More and more studies also suggest that ultra-long therapy with GnRHA (gonadotropin-releasing hormone agonist) could be beneficial for patients with adenomyosis, as it “shuts down” the ovaries and uterine lining, leading to what is known as “downregulation.” Ultra-long therapy is not recommended for patients without adenomyosis, but appears to be potentially beneficial for adenomyosis patients. Further studies are also needed for adenomyosis patients, and caution is advised in patients with reduced egg reserves (Nirgianakis, K., et al., 2021).

Frequently asked questions about adenomyosis

What is adenomyosis?

Adenomyosis is a benign condition of the uterus. It involves cells from the endometrium (the lining of the uterus) being found in the myometrium (the muscle layer of the uterus). These pockets of cells can cause heavy bleeding or pain and can also affect fertility. However, some women have no symptoms at all.

Can I still get pregnant with adenomyosis?

Yes! Patients with adenomyosis usually have a lower chance of getting pregnant, but pregnancy is by no means impossible for patients with adenomyosis.

What are the symptoms of adenomyosis?

Adenomyosis can be characterized by heavy menstrual bleeding, pain during menstruation, chronic abdominal pain, infertility, or pain during sexual intercourse.

How is adenomyosis diagnosed?

The diagnosis is usually made through a detailed medical history, a vaginal ultrasound, and magnetic resonance imaging (MRI) of the abdomen.

Is there a medication for adenomyosis?

There are drug therapies available for adenomyosis, but unfortunately they do not produce the desired results in all patients.

Are there any treatments available if I want to get pregnant?

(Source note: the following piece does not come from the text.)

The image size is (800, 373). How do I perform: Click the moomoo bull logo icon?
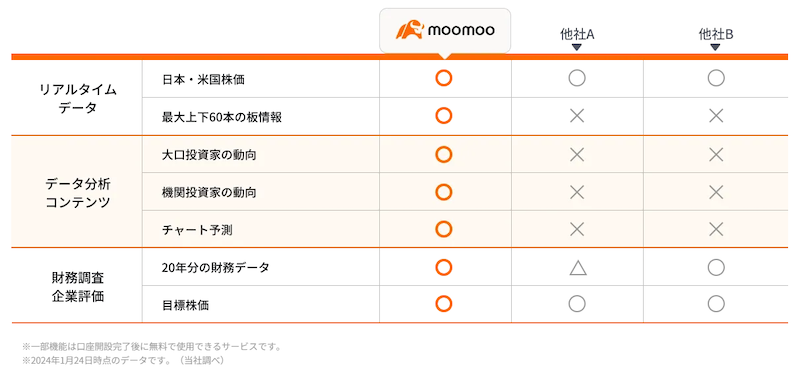(410, 30)
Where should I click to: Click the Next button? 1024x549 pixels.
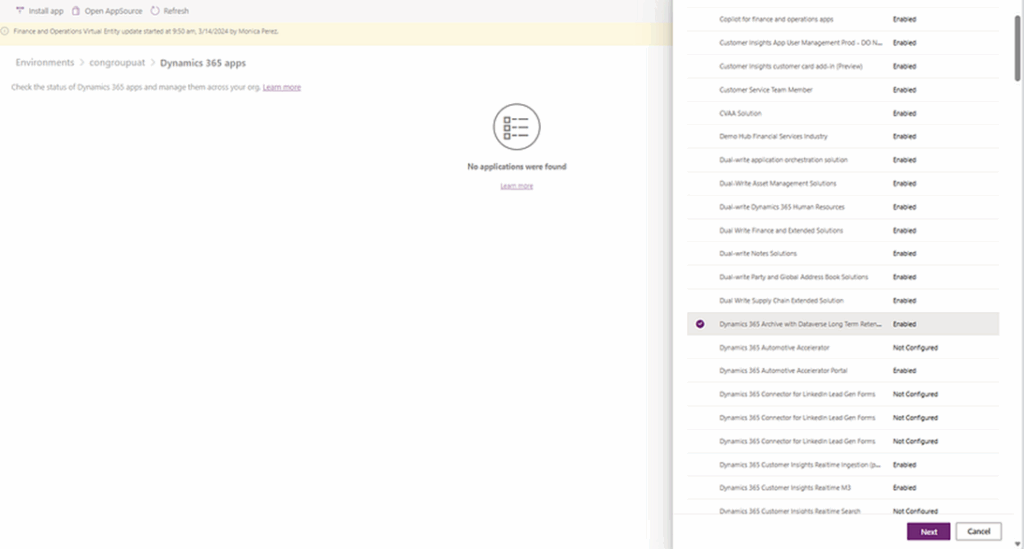click(928, 531)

Some possible treatments include IVF or ICSI (preferably with a “freeze-all” strategy), hormone therapy, or possibly surgical procedures. All of these strategies require further study and research. However, even with adenomyosis, you can support your fertility with antioxidants or anti-inflammatory substances in the form of high-quality dietary supplements such as VILAVIT Female.

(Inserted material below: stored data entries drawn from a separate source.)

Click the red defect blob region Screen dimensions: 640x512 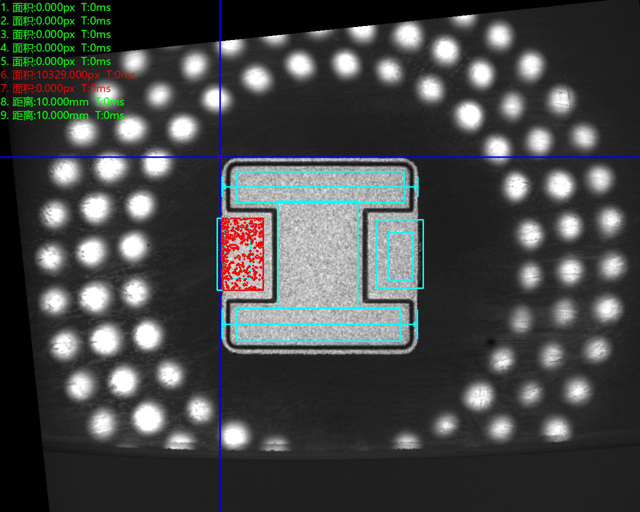[x=242, y=254]
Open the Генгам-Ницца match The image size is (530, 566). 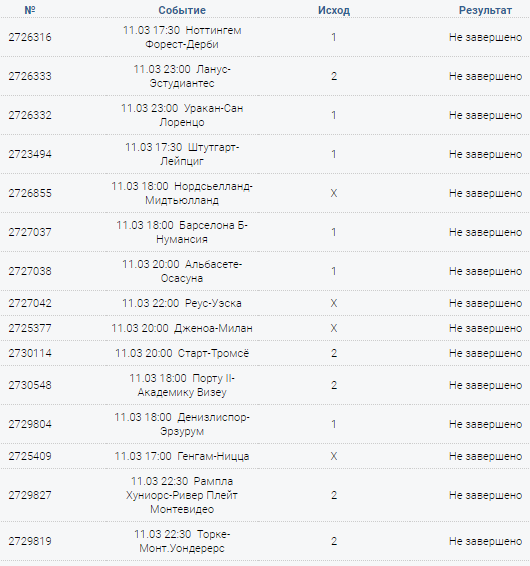(x=182, y=456)
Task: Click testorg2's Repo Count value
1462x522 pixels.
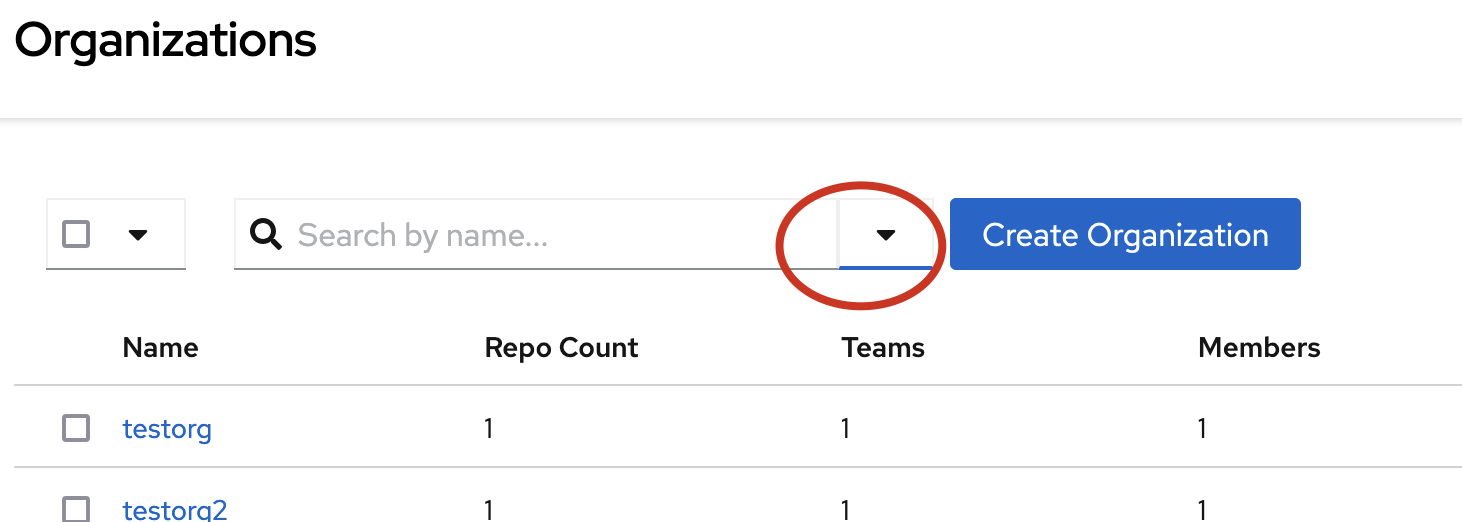Action: tap(489, 510)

Are there increased risks during pregnancy with adenomyosis?

Yes, unfortunately, the risk for adenomyosis patients is increased for, among other things

  • preeclampsia,
  • a relatively small baby for the course of the pregnancy,
  • birth before the 37th week of pregnancy,
  • a reduced birth weight of the baby,
  • the need for a cesarean section,
  • the risk of postpartum hemorrhage.

References

  • Moawad, G., Kheil, M. H., Ayoubi, J. M., Klebanoff, J. S., Rahman, S., & Sharara, F. I. (2022). Adenomyosis and infertility. Journal of assisted reproduction and genetics, 39(5), 1027–1031.
  • Pados, G., Gordts, S., Sorrentino, F., Nisolle, M., Nappi, L., & Daniilidis, A. (2023). Adenomyosis and Infertility: A Literature Review. Medicina (Kaunas, Lithuania), 59(9), 1551.
  • Schrager, S., Yogendran, L., Marquez, C. M., & Sadowski, E. A. (2022). Adenomyosis: Diagnosis and Management. American family physician, 105(1), 33–38.
  • Vercellini, P., Viganò, P., Bandini, V., Buggio, L., Berlanda, N., & Somigliana, E. (2023). Association of endometriosis and adenomyosis with pregnancy and infertility. Fertility and sterility, 119(5), 727–740.
  • Pirtea, P., Cicinelli, E., De Nola, R., de Ziegler, D., & Ayoubi, J. M. (2021). Endometrial causes of recurrent pregnancy losses: endometriosis, adenomyosis, and chronic endometritis. Fertility and sterility, 115(3), 546–560.
  • Bourdon, M., Santulli, P., Maignien, C., Bordonne, C., Millischer, A. E., Chargui, A., Marcellin, L., Mantelet, L. M., Fouque Gadol, L., & Chapron, C. (2024). The "freeze-all" strategy seems to improve the chances of birth in adenomyosis-affected women. Fertility and sterility, 121(3), 460–469.
  • Kim, H., Frisch, E. H., & Falcone, T. (2024). From Diagnosis to Fertility: Optimizing Treatment of Adenomyosis for Reproductive Health. Journal of clinical medicine, 13(16), 4926.
  • Nirgianakis, K., Kalaitzopoulos, D. R., Schwartz, A. S. K., Spaanderman, M., Kramer, B. W., Mueller, M. D., & Mueller, M. (2021). Fertility, pregnancy and neonatal outcomes of patients with adenomyosis: a systematic review and meta-analysis. Reproductive biomedicine online, 42(1), 185–206.